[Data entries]
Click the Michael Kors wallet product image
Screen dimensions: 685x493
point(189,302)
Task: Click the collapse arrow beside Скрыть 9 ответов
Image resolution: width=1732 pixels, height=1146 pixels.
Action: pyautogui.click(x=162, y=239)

#### ACTIVITY:
Look for the line that contains "Task: Click the" in the entries above. Set it down, along with all later lines, exactly as written.

#### YOUR RESPONSE:
Task: Click the collapse arrow beside Скрыть 9 ответов
Image resolution: width=1732 pixels, height=1146 pixels.
Action: pyautogui.click(x=162, y=239)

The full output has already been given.